Papa Francesco: a Napoli, “i teologi siano uomini e donne di compassione, toccati dalla vita oppressa di molti, dalle schiavitù di oggi”

(Foto Vatican Media/SIR)

Il Mediterraneo è “il mare del meticciato, un mare geograficamente chiuso rispetto agli oceani, ma culturalmente sempre aperto all’incontro, al dialogo e alla reciproca inculturazione”. Ne è convinto il Papa, intervenuto all’Incontro promosso a Napoli dalla Pontificia Facoltà Teologica dell’Italia Meridionale – sezione San Luigi.

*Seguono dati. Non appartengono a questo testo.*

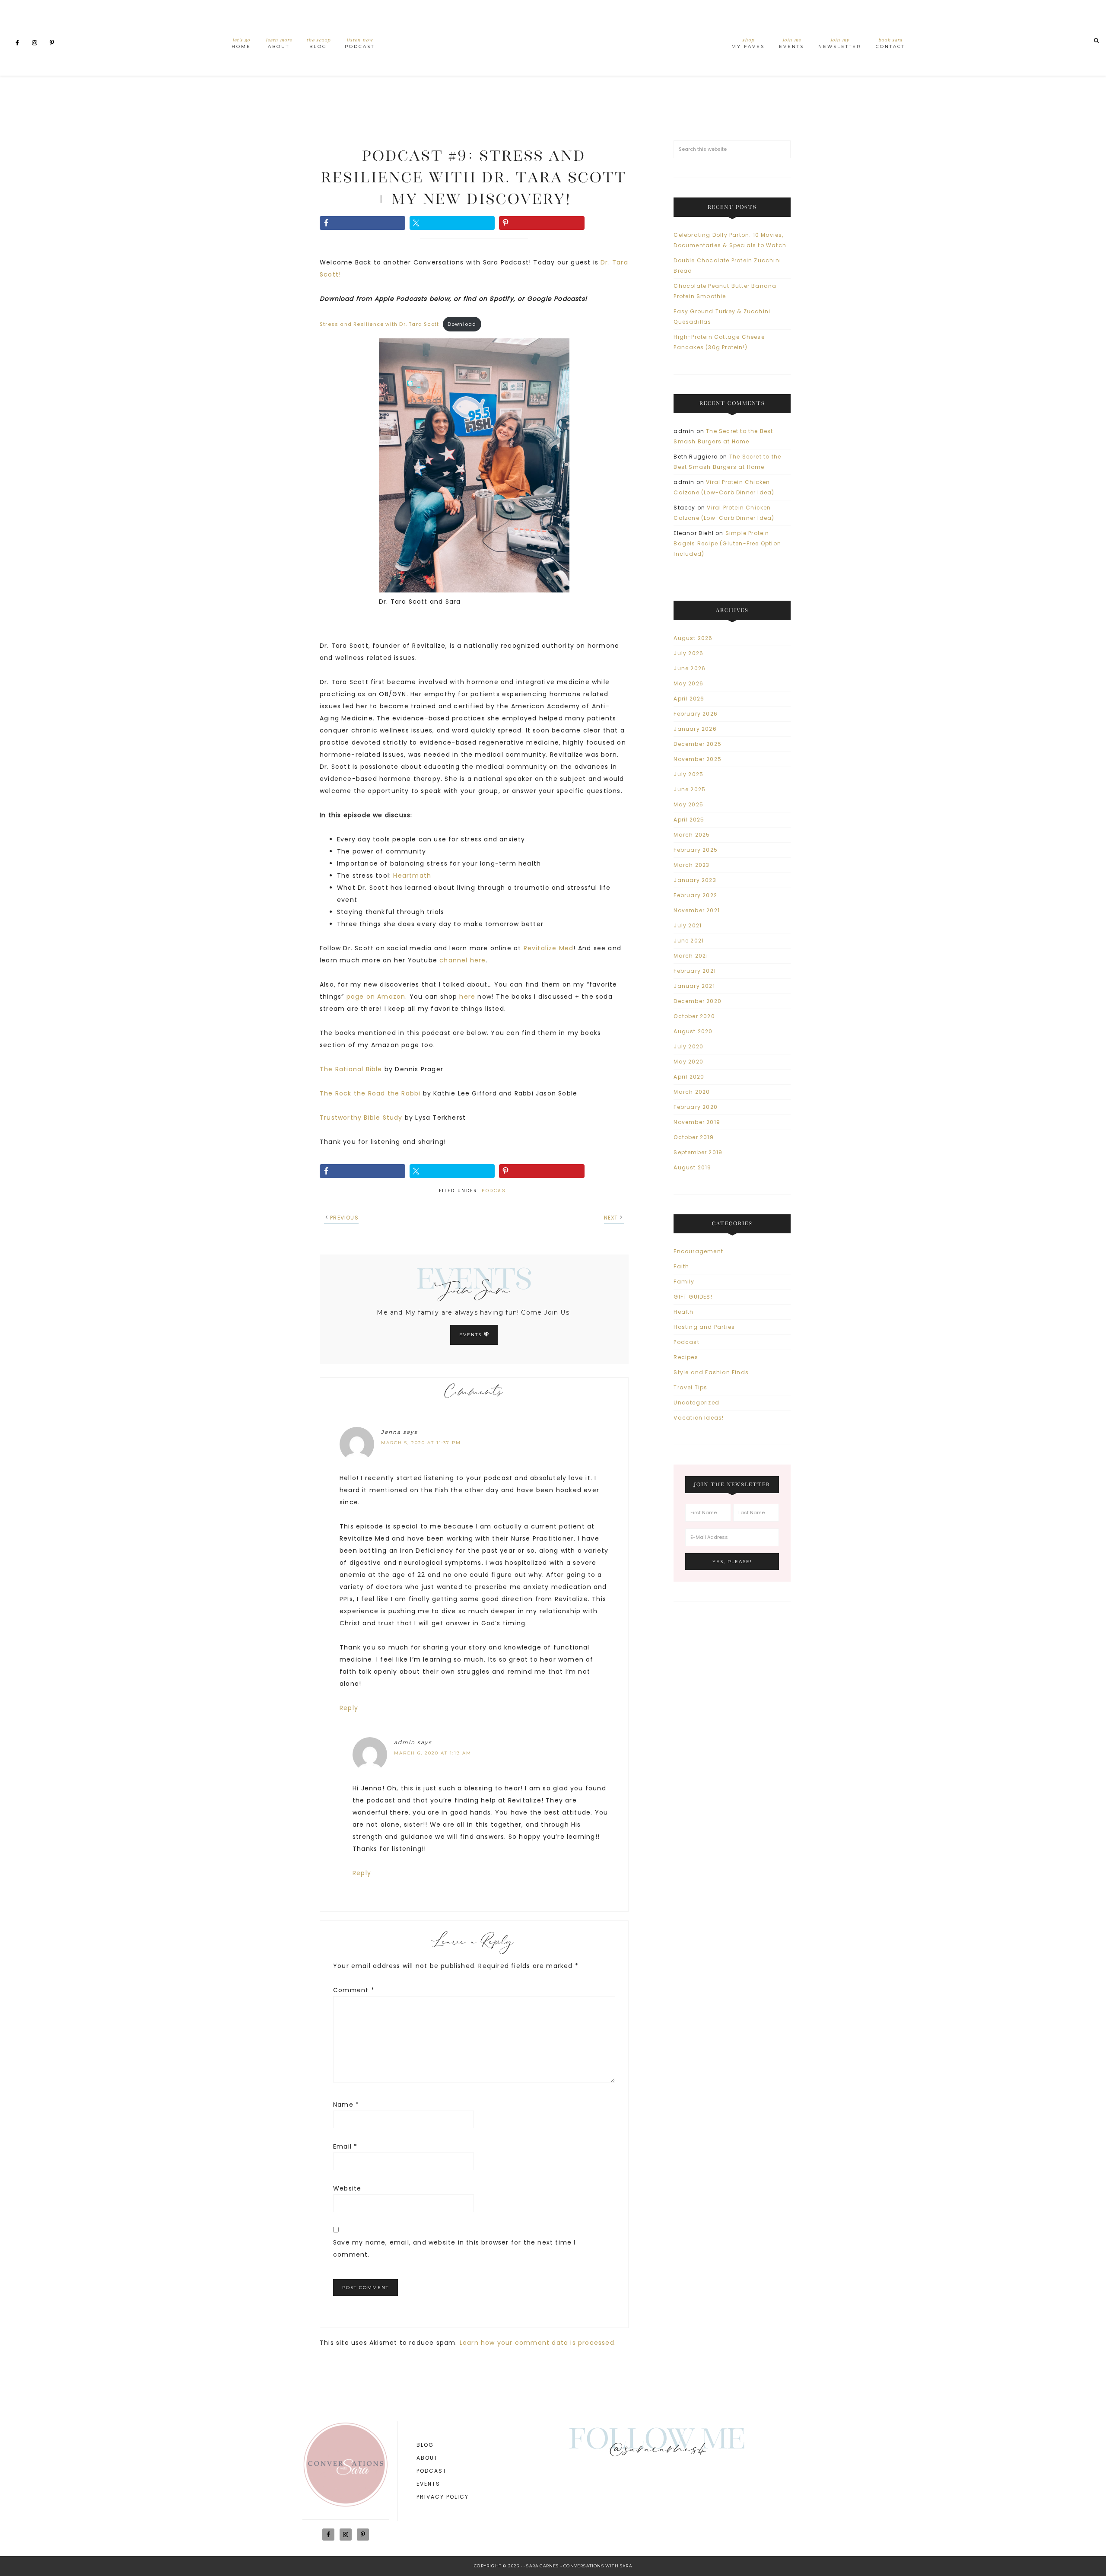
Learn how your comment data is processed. (538, 2342)
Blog (425, 2445)
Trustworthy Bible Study (361, 1117)
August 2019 (692, 1167)
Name (346, 2104)
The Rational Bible (351, 1069)
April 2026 (689, 698)
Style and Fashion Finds (711, 1372)
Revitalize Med (549, 948)
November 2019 (697, 1122)
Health (683, 1311)
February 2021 (695, 970)
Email (345, 2146)
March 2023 (691, 865)
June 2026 (690, 668)
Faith (681, 1266)
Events (471, 1334)
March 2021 (691, 955)
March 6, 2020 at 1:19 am (432, 1753)
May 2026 (688, 683)
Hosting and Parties (704, 1327)
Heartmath (412, 875)
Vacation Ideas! (699, 1417)
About (427, 2457)
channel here (462, 960)
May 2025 (688, 804)
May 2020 (688, 1061)
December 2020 (697, 1001)
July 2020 (688, 1046)
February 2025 (696, 849)
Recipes (686, 1357)
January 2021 (694, 986)
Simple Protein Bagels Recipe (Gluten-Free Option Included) (727, 543)
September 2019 (698, 1152)
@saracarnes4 (657, 2450)
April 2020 (689, 1076)
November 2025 (697, 759)
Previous (344, 1217)
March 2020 (692, 1091)
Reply (349, 1708)
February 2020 (696, 1107)
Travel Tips (690, 1387)
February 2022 (695, 895)
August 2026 (693, 638)
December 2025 (697, 744)
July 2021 (688, 925)
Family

Per Francesco, “vi è bisogno di narrazioni rinnovate e condivise che – a partire dall’ascolto delle radici e del presente – parlino al cuore delle persone, narrazioni in cui sia possibile riconoscersi in maniera costruttiva, pacifica e generatrice di speranza”. “La realtà multiculturale e pluri-religiosa del nuovo Mediterraneo si forma con tali narrazioni, nel dialogo che nasce dall’ascolto delle persone e dei testi delle grandi religioni monoteiste, e soprattutto nell’ascolto dei giovani”, ha osservato invitando poi a una “teologia dell’accoglienza” come “metodo interpretativo della realtà” e al “dialogo sincero” che necessita di “teologi che sappiano lavorare insieme e in forma interdisciplinare, superando l’individualismo nel lavoro intellettuale”. I teologi, in particolare, “siano uomini e donne di compassione, toccati dalla vita oppressa di molti, dalle schiavitù di oggi, dalle piaghe sociali, dalle violenze, dalle guerre e dalle enormi ingiustizie subite da tanti poveri che vivono sulle sponde di questo ‘mare comune’. Senza comunione e senza compassione, costantemente alimentate dalla preghiera, la teologia non solo perde l’anima, ma perde l’intelligenza e la capacità di interpretare cristianamente la realtà”.